Received: May 30, 2018; Published: June 05, 2018

Abstract

Bovine rotavirus A is a leading cause of diarrhea in calves. Diarrhea causes excessive water and electrolyte loss through the gastrointestinal (GI) tract and subsequently produces dehydration, and in acute cases can lead to death. The aim of the study was to evaluate haemato-biochemical changes occurred in diarrheic calves as well as rotavirus affected diarrheic calves. The study was undertaken in calves between 1-45 days old at Chittagong metropolitan area in Chittagong, Bangladesh during the period from January 2017 to June 2017. Fifty blood samples from 40 diarrheic and 10 non-diarrheic cases were collected and subjected to analysis of hematological and serological parameters. Hematological values in both rotavirus positive and negative cases had no significant differences except increased number of lymphocytes (75.58%; SD: 7.34; 95% CI: 71.81-79.36) which clearly indicate viral causation.

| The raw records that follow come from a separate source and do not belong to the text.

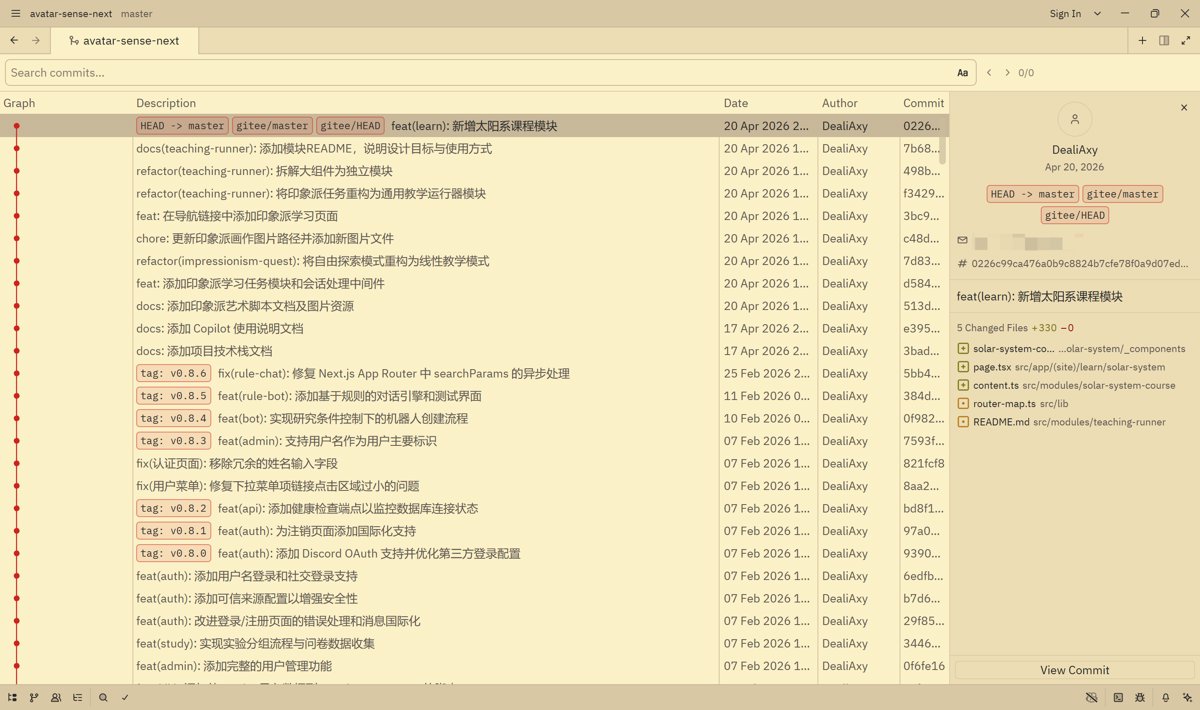Open the project panel icon in status bar
This screenshot has width=1200, height=710.
[x=12, y=697]
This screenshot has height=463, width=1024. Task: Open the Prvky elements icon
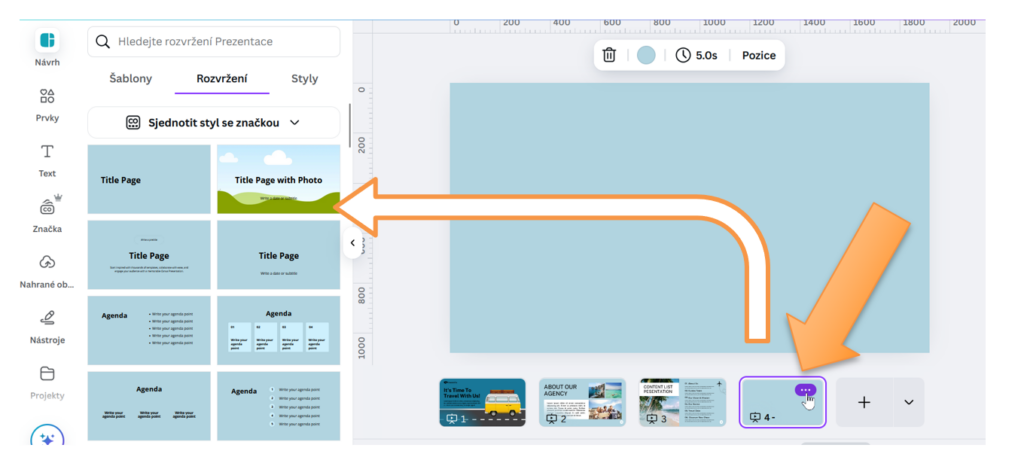(47, 97)
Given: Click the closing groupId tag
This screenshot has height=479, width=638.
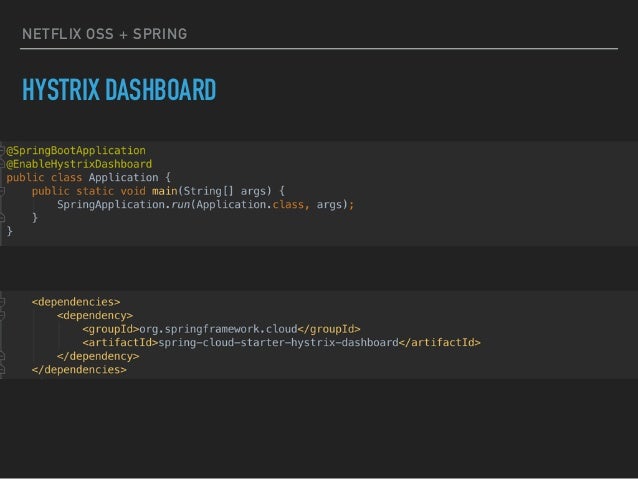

Serological profile revealed increase in chloride level (115.05%; SD: 19.18; 95% CI: 108.83-121.27) in rotavirus positive diarrheic calves as compared to rotavirus negative cases and suggested the presence of hyperchloremia in diarrheic calves.

Keywords: Hematology; Serology; Rotavirus Diarrhea; Calves

Introduction

Neonatal calf diarrhea is a major health problem in dairy hard management. It has a multifactorial etiology including viruses, bacteria, protozoa and also management factors [1,2]. In respect to the enter pathogens, Escherichia coli K99 (E. coli), Coronavirus, Cryptosporidium parvum (C. parvum) and Rotavirus causes 75–95% of intestinal infections in young calves and especially rotavirus accounts for 27–36% [3-5]. Rotavirus is responsible for impairment of the mature enterocytes of the villi (primarily in the middle and terminal segment) of the small intestine and enhances its exfoliation [6]. As a result disturbed water and electrolyte absorption is observed, which, in turn, causes its accumulation in the gut lumen resulting diarrhea [6]. It leads to morbidity and mortality, delayed growth rate, higher age at first calving that consequence to direct and indirect economic losses in dairy farming [1, 7-9].

Rapid diagnosis of etiology and estimation of physiological alteration are important factors for proper treatment and control of diseases. Hematological and biochemical variables are most frequently used as diagnostic tool for taking medical decision. Analyses of blood parameters are very helpful to have an insight in metabolic and health status of animal. It is also very useful to compare the values obtained from ill animal with normal values in healthy animals during diagnostic procedure [10]. The changes in biochemical and hematological constituents are important indicators of the physiological or pathological state of the animal. Blood examination is also performed for screening of general health [11]. Diarrheic animals loose fluid, becomes rapidly dehydrated and are suffered from electrolyte loss, acidosis. Infectious agents may cause initial damage to the intestine but death from scours usually results from dehydration, acidosis and loss of electrolytes [12].

Packed cell volume (PCV) may increase in diarrheic calves that indicates fluid loss from vascular compartment [13], and oral rehydration solution therapy along with other therapeutic measure were effective in bringing back the hydration status of diarrheic calves to normal [14]. Therefore, packed cell volume (PCV) could be an important indicator of change in extra cellular fluid (ECF) volume during diarrhea. Dehydration in calves that have diarrhea is accompanied by large decreases in the extracellular fluid volume along with small increases in intracellular fluid volume [15,16]. In general, significant increase in hematological parameters as Hemoglobin (Hb), packed cell volume (PCV) and total erythrocyte counts (TEC) due to haemoconcentration are related with dehydration [17]. Moreover, some biochemical alterations such as hypoglycemia [17], Hyperproteinaemia and hyperalbuminaemia [18], hyperkalemia, hyperchloremia and hypernatremia[19] were also found associated with diarrhea.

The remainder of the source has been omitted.